A couple of days ago I brought home a Kindle from Amazon (the WiFi + 3G version). So far I’m absolutely nuts about it.

Kindle! Kindle! Kindle!
It does just about everything I wanted in a e-book reader and it’s much easier to take with me than the iPad. I’ll post a full review after I’ve used it for a month or two.
Anyhow, I was trying to connect it to my MacBook Pro with Internet Sharing enabled, but the Kindle would not connect to the MacBook.
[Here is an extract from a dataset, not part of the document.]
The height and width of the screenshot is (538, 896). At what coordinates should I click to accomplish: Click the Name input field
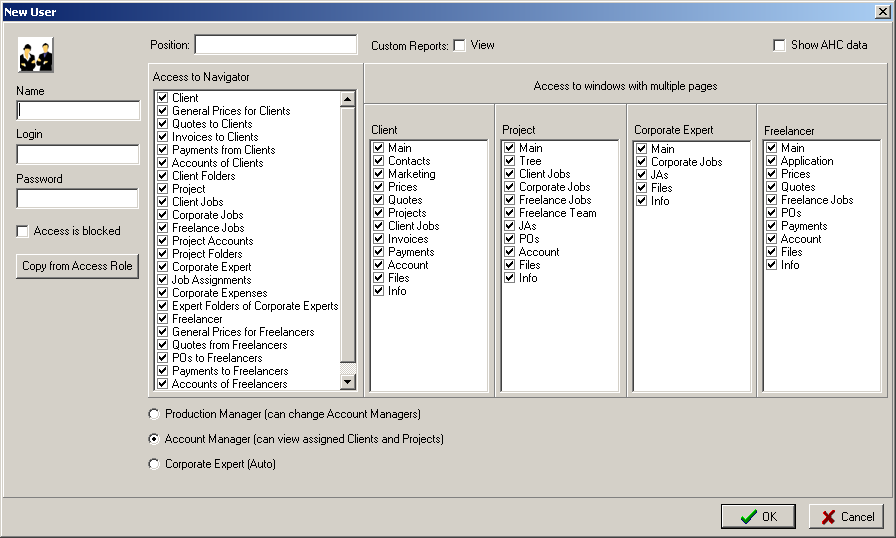(78, 110)
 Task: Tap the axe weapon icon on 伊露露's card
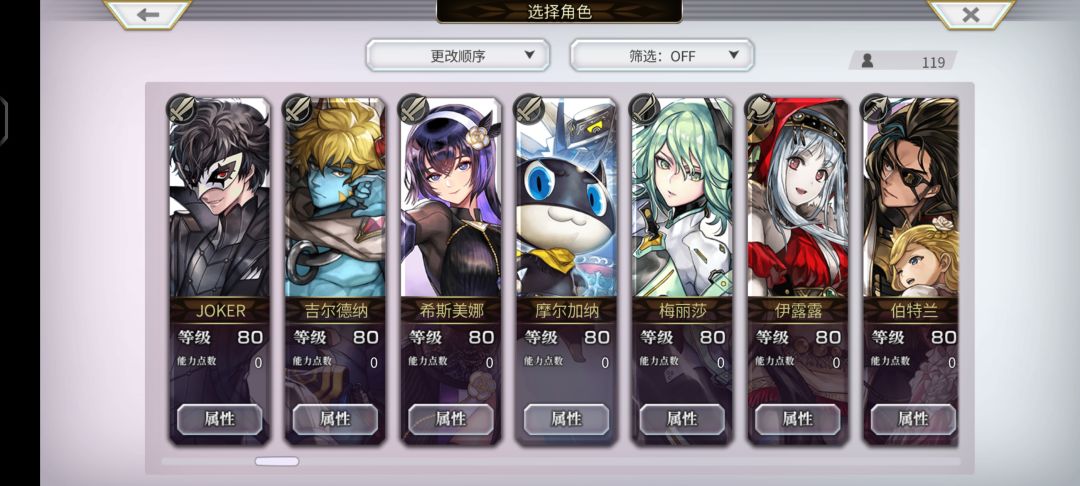(760, 109)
After digging online a bit, I found the solution on a Kindle forum. You have to manually set up a Kindle’s connection if you want to use a Mac’s internet sharing because the Mac implementation of DHCP sucks giant nards of doom. (There’s a more technical reason, but that’s the gist of it.)
To connect a Kindle to a Mac that is sharing their internet connection, press the MENU button on the Kindle and go to SETTINGS. From there, choose WiFi settings and highlight the MacBook’s internet sharing name.
From there, you need to choose to set up the WiFi MANUALLY. Keep the security settings on WEP, but instead of DHCP, choose STATIC.
Then fill out in the following…
IP : 10.0.2.251
Subnet : 255.255.255.0
Router : 10.0.2.1
DNS : 10.0.2.1
TIP : Don’t forget on the Kindle you can press ALT-Q to enter a 1, ALT-W to enter a 2, ALT-E to enter a 3 and so on. (ALT-P is a 0)
Once I did that, the Kindle was on the wireless network downloading everything I wanted!
One final note – that last part of the IP can be anything from 220 to 254, but it’s better if you pick something high.
Thanks to ElkAintMoose and Obijohn for hammering this mess out.